The algorithm works for O (N * log (log (N))) , so it is quite suitable for small numbers. Consider the case when we need to find primes not from one to N, but from n to m. Let us have the restrictions 1 <= m <= n <= 10 ^ 9; nm <= 10 ^ 6 . Here we need to apply an algorithm called a double sieve. It consists in finding primes to the root of n, then storing them in a separate array and in the same way “deleting” these primes with a certain step, but from the interval [m, n] we need. Briefly, this algorithm will look like this:
 int primes = new int[P]; // заполняем его простыми до корня из n
 boolean sieve = new boolean[nm+1]; // вторичное решето
 Arrays.fill(sieve, true);
 for (int i= 0; i
 int h = m % primes[i];
 int j = h == 0 ? 0 : primes[i]  h;
 for (; j<=nm; j+=primes[i])
 sieve[j] = false;

So you can cope with ranges far enough from zero. Now we come to the most interesting point: what if we need to print prime numbers from 0 to N = 10 ^ 8 ? If we recall the asymptotics, at first glance it seems real even for a regular sieve, but looking at the memory costs: 10 ^ 8 * 4 = 400MB, we see that the task is not so trivial, especially if we have strict time limits. To solve this problem, two approaches can be distinguished, namely:
 sieve packaging
 cache count
Let's consider them a little more in detail.

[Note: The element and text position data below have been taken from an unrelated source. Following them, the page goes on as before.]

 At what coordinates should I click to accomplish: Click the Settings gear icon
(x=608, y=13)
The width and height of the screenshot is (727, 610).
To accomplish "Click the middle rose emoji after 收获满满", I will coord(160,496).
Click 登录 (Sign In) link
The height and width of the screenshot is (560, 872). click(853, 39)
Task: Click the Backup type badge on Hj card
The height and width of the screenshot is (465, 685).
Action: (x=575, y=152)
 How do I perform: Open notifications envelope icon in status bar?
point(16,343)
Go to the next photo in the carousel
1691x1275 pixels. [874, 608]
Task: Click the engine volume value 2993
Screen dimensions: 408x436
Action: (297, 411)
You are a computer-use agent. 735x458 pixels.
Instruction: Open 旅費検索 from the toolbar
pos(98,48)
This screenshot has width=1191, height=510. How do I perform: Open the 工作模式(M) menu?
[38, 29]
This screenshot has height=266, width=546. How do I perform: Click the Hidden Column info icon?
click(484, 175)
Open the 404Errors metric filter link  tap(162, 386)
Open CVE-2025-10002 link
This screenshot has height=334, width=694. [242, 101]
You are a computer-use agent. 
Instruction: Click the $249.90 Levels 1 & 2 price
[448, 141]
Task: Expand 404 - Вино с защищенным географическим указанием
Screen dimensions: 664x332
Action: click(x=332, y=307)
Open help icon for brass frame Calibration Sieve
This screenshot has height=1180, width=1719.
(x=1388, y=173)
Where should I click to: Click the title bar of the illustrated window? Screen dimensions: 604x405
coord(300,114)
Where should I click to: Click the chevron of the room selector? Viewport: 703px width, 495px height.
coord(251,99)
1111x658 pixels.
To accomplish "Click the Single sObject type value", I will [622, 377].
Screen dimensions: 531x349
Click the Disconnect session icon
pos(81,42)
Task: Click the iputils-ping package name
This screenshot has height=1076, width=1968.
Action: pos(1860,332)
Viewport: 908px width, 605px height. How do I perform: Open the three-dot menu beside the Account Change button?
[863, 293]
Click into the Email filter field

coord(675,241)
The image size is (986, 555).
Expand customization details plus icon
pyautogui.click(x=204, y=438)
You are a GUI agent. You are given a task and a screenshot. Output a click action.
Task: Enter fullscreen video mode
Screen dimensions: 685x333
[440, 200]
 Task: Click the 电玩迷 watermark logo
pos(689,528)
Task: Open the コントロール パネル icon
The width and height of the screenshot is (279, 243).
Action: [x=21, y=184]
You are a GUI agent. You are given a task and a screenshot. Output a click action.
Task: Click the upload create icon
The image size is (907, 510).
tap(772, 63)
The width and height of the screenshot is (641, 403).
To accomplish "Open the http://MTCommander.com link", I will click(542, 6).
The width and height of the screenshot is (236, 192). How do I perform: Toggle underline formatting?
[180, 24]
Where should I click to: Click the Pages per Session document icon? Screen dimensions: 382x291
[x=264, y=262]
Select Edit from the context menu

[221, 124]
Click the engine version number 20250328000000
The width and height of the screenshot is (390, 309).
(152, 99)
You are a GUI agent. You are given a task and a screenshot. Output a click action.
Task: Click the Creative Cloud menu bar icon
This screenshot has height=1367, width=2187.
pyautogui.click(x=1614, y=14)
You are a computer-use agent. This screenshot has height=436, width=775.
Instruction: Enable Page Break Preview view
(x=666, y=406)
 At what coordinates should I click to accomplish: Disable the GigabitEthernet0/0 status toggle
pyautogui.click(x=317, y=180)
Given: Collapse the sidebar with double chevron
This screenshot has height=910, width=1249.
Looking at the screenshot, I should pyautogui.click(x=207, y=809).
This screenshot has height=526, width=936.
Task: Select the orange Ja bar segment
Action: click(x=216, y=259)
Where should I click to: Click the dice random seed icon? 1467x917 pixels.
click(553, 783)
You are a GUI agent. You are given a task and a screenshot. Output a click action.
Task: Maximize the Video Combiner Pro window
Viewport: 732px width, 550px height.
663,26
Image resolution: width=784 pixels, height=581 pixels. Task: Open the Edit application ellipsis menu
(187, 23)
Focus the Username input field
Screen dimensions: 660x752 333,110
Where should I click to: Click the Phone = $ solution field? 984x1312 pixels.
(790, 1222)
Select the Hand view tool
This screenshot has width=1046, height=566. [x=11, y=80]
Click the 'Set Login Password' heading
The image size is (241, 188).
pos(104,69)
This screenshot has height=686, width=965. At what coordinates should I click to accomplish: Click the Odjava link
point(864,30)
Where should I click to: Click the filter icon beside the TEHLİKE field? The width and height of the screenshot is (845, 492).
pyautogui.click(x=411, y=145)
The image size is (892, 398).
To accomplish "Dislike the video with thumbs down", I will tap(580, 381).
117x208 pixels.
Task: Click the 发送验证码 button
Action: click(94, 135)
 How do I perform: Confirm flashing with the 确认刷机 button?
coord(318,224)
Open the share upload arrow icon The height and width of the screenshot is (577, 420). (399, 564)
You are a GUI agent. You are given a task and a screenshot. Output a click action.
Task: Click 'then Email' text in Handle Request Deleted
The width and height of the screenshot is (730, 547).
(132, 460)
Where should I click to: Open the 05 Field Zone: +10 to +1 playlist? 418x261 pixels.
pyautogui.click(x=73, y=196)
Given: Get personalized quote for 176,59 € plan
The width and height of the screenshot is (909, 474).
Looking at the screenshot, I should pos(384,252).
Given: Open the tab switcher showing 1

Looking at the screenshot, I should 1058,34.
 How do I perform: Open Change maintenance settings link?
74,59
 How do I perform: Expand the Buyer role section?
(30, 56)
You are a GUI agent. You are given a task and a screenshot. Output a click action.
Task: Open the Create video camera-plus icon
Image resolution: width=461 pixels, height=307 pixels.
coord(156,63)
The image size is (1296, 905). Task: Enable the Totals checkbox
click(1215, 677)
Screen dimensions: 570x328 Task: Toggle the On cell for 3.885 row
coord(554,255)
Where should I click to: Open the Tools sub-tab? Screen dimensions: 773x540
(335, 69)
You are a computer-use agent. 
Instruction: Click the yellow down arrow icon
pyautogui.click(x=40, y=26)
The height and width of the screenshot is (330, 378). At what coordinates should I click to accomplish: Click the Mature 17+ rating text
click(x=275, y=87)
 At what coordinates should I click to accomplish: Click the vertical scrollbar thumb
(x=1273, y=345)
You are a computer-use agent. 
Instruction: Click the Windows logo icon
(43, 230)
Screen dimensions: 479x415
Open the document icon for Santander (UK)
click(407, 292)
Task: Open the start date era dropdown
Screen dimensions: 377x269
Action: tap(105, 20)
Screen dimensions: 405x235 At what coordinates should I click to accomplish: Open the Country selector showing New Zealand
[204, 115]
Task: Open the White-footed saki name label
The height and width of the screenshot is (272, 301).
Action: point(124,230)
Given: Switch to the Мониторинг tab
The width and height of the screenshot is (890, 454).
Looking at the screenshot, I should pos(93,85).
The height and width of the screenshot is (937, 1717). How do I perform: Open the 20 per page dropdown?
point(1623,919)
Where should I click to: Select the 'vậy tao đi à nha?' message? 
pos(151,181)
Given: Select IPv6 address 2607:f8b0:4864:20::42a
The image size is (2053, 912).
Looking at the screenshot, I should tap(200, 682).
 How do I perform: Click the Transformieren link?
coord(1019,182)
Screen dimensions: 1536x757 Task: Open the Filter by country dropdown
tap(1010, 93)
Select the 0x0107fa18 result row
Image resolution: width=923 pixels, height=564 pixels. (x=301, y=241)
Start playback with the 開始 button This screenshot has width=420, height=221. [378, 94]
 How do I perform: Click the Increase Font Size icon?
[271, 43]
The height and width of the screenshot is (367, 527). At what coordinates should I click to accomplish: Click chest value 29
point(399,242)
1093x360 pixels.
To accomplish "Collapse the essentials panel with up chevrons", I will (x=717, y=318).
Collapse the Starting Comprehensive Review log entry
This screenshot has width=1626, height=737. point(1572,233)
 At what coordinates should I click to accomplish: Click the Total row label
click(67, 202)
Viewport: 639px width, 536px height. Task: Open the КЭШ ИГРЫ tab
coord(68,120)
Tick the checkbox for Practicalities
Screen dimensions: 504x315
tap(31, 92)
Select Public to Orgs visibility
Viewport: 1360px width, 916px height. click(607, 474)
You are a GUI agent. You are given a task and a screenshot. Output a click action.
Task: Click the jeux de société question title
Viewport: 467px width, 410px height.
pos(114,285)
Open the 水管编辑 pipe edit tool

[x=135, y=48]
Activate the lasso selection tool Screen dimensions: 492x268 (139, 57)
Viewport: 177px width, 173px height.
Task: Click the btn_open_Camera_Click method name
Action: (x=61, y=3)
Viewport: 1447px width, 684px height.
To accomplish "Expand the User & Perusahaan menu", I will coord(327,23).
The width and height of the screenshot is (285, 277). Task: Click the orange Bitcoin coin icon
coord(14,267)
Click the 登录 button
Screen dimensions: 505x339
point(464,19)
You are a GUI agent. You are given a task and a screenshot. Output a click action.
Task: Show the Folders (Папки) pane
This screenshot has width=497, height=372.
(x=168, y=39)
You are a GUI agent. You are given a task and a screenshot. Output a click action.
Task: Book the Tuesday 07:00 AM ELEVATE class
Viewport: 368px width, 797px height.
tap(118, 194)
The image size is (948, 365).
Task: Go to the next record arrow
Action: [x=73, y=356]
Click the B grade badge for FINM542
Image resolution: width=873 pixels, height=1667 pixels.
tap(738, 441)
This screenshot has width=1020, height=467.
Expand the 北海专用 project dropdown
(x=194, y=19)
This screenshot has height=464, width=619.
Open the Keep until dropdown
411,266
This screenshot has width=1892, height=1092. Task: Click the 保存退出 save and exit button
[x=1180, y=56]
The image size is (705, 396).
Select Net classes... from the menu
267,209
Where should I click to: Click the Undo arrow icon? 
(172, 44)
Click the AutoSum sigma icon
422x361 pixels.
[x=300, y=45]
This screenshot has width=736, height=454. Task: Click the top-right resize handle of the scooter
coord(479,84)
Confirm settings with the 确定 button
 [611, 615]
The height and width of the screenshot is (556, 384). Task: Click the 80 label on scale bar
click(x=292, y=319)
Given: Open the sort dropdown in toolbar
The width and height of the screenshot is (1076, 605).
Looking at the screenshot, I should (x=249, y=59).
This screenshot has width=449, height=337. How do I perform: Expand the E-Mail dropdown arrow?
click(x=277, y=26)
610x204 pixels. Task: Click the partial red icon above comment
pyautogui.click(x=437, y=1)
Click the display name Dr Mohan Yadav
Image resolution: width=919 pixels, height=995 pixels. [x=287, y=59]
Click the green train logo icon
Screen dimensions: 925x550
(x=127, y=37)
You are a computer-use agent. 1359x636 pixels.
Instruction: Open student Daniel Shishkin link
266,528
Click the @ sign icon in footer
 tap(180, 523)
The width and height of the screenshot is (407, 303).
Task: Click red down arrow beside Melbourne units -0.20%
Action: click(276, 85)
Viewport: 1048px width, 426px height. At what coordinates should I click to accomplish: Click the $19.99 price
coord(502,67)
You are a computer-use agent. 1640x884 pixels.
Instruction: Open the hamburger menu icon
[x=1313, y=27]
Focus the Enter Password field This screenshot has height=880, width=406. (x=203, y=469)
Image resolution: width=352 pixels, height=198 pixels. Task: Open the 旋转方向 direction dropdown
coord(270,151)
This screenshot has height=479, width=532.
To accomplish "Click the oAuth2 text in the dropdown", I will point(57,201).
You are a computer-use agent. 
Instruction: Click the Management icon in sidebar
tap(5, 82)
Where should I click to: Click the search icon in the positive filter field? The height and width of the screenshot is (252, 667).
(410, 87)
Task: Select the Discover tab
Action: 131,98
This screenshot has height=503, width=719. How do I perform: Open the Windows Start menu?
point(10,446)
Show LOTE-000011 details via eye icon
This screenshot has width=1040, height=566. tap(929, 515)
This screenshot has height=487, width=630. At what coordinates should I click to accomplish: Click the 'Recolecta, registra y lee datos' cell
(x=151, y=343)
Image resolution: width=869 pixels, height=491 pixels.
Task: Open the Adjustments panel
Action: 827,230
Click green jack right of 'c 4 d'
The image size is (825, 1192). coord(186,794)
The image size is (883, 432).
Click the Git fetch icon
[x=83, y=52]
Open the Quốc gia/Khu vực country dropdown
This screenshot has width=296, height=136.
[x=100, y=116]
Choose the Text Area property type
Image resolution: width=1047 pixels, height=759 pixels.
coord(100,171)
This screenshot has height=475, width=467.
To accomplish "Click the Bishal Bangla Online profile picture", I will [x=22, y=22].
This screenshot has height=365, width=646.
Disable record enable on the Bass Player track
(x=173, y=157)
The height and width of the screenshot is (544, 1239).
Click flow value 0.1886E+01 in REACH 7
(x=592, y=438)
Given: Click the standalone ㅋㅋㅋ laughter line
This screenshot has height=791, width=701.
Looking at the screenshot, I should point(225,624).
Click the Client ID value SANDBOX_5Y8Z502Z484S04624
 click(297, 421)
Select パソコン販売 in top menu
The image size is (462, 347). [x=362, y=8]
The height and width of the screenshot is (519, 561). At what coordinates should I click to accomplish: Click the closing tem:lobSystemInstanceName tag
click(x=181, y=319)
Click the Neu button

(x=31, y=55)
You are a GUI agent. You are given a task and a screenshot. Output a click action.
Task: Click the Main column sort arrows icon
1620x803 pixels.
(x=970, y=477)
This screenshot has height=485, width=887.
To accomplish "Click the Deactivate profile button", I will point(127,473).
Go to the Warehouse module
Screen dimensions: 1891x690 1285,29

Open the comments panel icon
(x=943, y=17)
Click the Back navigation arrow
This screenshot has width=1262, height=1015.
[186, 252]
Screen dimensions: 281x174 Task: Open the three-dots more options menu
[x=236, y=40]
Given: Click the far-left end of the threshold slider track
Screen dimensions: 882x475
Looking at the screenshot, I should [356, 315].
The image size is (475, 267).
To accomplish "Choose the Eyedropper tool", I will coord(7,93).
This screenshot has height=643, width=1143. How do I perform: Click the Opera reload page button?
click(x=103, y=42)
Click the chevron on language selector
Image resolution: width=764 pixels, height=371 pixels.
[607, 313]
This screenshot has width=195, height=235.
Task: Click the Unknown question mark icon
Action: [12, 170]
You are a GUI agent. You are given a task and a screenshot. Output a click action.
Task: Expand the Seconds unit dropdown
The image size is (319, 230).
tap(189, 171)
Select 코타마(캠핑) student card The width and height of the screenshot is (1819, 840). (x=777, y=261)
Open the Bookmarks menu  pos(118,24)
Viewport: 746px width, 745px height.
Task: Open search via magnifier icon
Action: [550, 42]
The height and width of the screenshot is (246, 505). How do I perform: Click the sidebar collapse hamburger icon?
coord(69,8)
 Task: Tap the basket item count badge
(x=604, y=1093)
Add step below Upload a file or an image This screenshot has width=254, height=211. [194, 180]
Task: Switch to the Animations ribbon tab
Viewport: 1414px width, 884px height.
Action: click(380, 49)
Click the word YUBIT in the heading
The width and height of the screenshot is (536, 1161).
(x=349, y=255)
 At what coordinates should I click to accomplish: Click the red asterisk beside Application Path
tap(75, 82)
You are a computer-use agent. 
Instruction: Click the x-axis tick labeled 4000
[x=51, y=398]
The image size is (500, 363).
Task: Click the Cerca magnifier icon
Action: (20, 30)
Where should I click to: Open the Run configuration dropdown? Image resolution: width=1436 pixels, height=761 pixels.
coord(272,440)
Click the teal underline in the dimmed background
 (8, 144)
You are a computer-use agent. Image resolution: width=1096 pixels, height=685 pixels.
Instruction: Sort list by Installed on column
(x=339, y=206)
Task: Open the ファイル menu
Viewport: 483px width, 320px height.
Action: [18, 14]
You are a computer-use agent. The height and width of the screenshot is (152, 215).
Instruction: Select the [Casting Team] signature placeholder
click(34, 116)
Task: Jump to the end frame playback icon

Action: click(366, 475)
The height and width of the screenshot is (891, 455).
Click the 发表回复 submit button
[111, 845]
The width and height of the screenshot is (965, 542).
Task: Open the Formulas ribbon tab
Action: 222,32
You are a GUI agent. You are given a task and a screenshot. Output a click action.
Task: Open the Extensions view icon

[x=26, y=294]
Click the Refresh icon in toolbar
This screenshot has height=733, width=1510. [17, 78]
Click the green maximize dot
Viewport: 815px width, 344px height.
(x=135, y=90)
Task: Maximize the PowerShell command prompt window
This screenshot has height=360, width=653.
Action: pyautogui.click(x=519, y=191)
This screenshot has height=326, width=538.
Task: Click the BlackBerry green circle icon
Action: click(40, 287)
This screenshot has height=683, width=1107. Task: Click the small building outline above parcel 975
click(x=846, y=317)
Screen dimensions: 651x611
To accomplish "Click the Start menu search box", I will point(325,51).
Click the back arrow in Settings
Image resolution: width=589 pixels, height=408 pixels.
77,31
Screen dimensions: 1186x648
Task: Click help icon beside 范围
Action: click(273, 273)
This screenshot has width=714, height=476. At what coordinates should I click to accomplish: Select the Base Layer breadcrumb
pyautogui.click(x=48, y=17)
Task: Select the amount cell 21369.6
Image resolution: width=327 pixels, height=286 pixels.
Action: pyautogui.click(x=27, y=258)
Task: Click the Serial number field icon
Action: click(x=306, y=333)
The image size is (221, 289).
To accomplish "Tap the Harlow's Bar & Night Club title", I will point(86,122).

The packaging is this: in modern programming languages, the boolean type takes on average one to four bytes, although it can be encoded with just one bit. Therefore, we can create an array of integers and work with each of them as a bitmask, thereby saving memory by 830 times. The advantages are immediately visible, but now let us dwell a little more on the second idea, which is guaranteed to speed up the sieve several times
Many people know that in our computer there is a cache memory between the processor and RAM, work with it is much faster than with RAM, but its size is limited. For example, when working with a large array, the processor loads some part of it into the cache, works with it, then transfers it back to the operational one, loads another, and so on. And now let's recall our sieve algorithm: we deleted each prime number from the entire array, going through it from beginning to end. Therefore, the processor will load different segments of the array into the cache many times and the speed at this will be greatly lost. This approach suggests minimizing the cost of copying an array from one memory to another. It’s easy to do this if our entire gap is divided into pieces, up to 3 * 10 ^ 4 elements, which is approximately equal to the size of the cache and work with them in order. Then we will deal with the entire array for the minimum number of downloads. It will look something like this:
 int CACHE = 30000; // размер кэша
 int M = (int)Math.sqrt(N)+1;

 int primes = new int[P]; // массив простых чисел до корня из N
 boolean segment = new boolean[CACHE]; // вторичное решето
 for (int I=M1; I < N; I+=CACHE) {
 Arrays.fill(segment, true);
 for (int i= 0; i < P; i++) {
 int h = I % primes[i];
 int j = h > 0 ? primes[i]  h : 0;
 for (; j < CACHE; j+=primes[i])
 segment[j] = false;
 }
 for (int i= 0; i
 if (segment[i] && (i + I < N)) {
 out.println(i+I); // выводим простое число на экран
 }
 }
 }
Using this method, we greatly accelerate our sieve, practically without complicating it, for many tasks this helps significantly, for example, one of them: TDPRIMES , in this task you can practice and see well that a regular sieve does not fit in 10s, and a segmented one passes in 2.8.